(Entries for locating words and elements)
--

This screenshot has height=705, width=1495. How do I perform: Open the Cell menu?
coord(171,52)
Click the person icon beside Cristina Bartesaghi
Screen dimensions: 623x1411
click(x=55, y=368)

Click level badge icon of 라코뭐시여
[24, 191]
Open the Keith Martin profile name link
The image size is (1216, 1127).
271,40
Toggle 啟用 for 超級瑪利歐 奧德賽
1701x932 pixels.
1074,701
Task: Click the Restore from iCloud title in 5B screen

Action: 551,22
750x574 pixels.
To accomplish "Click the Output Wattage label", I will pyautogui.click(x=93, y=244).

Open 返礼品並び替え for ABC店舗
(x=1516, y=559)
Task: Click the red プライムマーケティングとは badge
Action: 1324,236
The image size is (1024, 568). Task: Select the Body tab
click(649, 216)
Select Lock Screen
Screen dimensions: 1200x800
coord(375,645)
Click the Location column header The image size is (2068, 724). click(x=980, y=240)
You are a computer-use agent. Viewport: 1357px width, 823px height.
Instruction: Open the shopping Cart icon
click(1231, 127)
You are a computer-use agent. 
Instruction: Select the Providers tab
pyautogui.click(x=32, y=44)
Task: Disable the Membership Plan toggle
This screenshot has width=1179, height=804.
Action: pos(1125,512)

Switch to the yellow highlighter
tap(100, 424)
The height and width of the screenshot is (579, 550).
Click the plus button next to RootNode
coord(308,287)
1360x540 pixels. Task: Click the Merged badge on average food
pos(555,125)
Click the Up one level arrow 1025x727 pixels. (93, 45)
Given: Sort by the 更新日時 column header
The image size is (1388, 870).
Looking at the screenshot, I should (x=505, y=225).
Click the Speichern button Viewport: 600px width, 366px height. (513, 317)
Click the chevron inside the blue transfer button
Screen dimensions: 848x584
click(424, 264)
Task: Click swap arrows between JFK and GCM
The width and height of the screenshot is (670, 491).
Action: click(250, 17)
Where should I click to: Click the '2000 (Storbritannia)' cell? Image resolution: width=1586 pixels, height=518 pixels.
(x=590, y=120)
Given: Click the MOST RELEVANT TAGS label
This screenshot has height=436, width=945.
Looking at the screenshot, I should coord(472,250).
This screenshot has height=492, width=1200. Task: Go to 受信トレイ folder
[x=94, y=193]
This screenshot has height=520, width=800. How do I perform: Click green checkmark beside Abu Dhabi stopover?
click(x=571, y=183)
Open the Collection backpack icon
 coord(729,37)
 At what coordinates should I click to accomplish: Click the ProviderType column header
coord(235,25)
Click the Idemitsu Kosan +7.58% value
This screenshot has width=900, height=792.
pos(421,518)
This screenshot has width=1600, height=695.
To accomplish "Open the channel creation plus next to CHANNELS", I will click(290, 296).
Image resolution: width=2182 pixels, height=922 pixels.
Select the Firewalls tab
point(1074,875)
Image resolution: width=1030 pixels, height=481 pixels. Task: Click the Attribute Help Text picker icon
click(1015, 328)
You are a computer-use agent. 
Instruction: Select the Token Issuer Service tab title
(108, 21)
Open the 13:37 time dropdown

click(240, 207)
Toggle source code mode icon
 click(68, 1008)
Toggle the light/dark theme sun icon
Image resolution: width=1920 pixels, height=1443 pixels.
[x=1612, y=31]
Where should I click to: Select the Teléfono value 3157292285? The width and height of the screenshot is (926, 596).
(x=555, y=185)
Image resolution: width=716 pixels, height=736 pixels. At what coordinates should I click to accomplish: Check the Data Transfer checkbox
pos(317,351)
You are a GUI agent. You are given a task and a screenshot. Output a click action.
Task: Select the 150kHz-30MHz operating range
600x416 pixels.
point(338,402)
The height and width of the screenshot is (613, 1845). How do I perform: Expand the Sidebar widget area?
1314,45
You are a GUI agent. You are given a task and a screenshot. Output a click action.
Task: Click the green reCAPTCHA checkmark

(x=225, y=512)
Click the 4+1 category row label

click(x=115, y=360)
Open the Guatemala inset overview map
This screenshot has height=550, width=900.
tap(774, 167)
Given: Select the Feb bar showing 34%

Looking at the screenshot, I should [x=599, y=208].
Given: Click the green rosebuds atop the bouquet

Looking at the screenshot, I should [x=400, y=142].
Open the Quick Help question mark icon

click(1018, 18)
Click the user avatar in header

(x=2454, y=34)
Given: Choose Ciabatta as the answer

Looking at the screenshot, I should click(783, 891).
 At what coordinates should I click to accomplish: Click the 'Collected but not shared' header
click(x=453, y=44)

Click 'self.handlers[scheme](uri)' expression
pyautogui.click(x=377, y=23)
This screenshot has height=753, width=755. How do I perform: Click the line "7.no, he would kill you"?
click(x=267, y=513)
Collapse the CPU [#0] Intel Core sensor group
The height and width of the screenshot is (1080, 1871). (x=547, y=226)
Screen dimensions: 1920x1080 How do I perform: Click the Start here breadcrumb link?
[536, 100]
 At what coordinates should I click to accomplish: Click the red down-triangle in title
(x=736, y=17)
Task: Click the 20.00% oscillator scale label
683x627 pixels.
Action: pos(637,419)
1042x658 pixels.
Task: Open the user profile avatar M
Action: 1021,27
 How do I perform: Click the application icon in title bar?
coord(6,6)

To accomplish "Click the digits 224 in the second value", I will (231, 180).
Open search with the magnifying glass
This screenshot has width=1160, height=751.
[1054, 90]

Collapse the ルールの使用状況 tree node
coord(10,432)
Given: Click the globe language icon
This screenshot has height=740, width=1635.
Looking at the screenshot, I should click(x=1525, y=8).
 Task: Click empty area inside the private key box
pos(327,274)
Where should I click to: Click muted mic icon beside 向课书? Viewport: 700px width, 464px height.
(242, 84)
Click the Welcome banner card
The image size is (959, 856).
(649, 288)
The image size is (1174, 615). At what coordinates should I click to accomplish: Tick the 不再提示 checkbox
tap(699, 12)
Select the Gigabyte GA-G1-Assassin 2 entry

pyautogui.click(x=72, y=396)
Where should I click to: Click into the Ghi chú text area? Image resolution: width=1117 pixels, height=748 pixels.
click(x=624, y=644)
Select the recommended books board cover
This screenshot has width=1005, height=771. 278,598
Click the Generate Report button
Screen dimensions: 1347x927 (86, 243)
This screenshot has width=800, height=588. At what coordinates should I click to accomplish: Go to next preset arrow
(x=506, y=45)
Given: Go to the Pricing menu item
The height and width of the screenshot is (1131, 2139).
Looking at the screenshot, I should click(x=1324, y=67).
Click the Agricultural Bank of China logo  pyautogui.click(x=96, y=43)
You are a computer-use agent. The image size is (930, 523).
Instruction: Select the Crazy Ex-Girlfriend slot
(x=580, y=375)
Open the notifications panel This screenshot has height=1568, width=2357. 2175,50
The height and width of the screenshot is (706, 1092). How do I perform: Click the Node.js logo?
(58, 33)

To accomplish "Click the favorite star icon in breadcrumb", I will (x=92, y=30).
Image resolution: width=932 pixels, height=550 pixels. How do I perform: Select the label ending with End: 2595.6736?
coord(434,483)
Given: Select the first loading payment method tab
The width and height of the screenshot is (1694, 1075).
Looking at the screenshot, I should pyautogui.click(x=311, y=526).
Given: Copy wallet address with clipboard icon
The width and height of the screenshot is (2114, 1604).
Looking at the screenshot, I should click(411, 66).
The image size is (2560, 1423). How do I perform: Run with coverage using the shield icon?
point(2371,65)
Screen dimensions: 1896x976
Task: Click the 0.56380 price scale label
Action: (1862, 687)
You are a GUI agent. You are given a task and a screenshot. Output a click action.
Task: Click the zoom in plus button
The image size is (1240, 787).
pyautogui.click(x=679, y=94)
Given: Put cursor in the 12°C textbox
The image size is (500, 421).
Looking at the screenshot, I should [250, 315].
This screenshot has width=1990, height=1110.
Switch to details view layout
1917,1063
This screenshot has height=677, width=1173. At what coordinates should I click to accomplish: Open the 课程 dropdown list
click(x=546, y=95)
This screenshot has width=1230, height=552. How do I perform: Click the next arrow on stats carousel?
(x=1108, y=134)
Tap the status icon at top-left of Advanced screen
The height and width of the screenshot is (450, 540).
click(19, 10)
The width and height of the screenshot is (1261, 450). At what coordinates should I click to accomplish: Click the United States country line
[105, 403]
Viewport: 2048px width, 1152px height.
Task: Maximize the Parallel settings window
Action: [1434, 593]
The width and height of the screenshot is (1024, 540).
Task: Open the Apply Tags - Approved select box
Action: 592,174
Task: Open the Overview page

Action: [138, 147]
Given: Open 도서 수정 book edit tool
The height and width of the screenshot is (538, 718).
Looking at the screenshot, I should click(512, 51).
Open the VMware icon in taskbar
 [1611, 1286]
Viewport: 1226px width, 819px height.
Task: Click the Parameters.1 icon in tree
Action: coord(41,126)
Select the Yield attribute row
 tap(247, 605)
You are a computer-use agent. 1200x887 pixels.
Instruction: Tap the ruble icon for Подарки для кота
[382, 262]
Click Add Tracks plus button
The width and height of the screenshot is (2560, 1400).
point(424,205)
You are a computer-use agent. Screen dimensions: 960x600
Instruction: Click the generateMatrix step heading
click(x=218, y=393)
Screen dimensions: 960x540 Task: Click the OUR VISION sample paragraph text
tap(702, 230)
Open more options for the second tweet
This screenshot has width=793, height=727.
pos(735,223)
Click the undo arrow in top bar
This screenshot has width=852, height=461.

--

Set exercise: Reproduce the data verbatim from its first line through the line containing "pyautogui.click(x=32, y=44)", including both of those lines.

Result:
This screenshot has height=705, width=1495. How do I perform: Open the Cell menu?
coord(171,52)
Click the person icon beside Cristina Bartesaghi
Screen dimensions: 623x1411
click(x=55, y=368)

Click level badge icon of 라코뭐시여
[24, 191]
Open the Keith Martin profile name link
The image size is (1216, 1127).
271,40
Toggle 啟用 for 超級瑪利歐 奧德賽
1701x932 pixels.
1074,701
Task: Click the Restore from iCloud title in 5B screen

Action: 551,22
750x574 pixels.
To accomplish "Click the Output Wattage label", I will pyautogui.click(x=93, y=244).

Open 返礼品並び替え for ABC店舗
(x=1516, y=559)
Task: Click the red プライムマーケティングとは badge
Action: 1324,236
The image size is (1024, 568). Task: Select the Body tab
click(649, 216)
Select Lock Screen
Screen dimensions: 1200x800
coord(375,645)
Click the Location column header The image size is (2068, 724). click(x=980, y=240)
You are a computer-use agent. Viewport: 1357px width, 823px height.
Instruction: Open the shopping Cart icon
click(1231, 127)
You are a computer-use agent. 
Instruction: Select the Providers tab
pyautogui.click(x=32, y=44)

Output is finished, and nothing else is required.